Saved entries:
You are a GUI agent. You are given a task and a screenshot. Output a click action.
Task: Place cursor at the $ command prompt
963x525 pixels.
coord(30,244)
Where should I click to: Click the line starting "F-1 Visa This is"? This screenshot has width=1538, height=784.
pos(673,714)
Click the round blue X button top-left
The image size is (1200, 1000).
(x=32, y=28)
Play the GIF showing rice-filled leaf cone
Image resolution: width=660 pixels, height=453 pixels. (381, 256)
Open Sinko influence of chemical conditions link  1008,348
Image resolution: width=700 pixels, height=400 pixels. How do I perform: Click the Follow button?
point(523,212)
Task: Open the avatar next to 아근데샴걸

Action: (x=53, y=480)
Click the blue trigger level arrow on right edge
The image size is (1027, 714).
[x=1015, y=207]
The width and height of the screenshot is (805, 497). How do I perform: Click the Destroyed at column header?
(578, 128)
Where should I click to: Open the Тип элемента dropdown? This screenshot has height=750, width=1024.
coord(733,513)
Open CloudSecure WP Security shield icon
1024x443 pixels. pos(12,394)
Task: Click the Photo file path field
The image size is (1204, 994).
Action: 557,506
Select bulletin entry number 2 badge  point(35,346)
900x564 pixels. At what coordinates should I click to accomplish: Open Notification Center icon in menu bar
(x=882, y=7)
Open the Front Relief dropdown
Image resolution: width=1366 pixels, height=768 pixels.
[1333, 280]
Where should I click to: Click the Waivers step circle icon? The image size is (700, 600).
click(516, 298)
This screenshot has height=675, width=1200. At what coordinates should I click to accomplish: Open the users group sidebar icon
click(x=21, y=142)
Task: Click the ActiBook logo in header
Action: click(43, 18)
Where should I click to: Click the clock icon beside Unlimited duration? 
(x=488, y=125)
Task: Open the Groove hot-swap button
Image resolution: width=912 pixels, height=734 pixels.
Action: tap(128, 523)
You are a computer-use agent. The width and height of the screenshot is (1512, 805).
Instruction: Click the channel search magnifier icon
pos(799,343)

Exercise description
Every line above with the string "agent" in it should be copied into the answer.

Response box
You are a GUI agent. You are given a task and a screenshot. Output a click action.
You are a computer-use agent. The width and height of the screenshot is (1512, 805).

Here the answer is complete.